━━━ Exercise material

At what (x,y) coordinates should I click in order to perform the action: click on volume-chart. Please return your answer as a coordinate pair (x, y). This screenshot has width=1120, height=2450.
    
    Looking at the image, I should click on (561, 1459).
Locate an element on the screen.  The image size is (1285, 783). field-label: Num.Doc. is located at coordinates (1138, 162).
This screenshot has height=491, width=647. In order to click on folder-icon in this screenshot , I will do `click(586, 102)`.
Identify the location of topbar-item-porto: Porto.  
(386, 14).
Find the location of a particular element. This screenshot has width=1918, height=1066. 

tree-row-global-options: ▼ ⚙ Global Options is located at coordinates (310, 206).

━━━━━━

▶ [Try it] Present all of the rows above as a numbered list, dropping the blank lines.

▶ [Output for this task]
1. At what (x,y) coordinates should I click in order to perform the action: click on volume-chart. Please return your answer as a coordinate pair (x, y). This screenshot has width=1120, height=2450.
2.     Looking at the image, I should click on (561, 1459).
3. Locate an element on the screen.  The image size is (1285, 783). field-label: Num.Doc. is located at coordinates (1138, 162).
4. This screenshot has height=491, width=647. In order to click on folder-icon in this screenshot , I will do `click(586, 102)`.
5. Identify the location of topbar-item-porto: Porto.  
6. (386, 14).
7. Find the location of a particular element. This screenshot has width=1918, height=1066. 
8. tree-row-global-options: ▼ ⚙ Global Options is located at coordinates (310, 206).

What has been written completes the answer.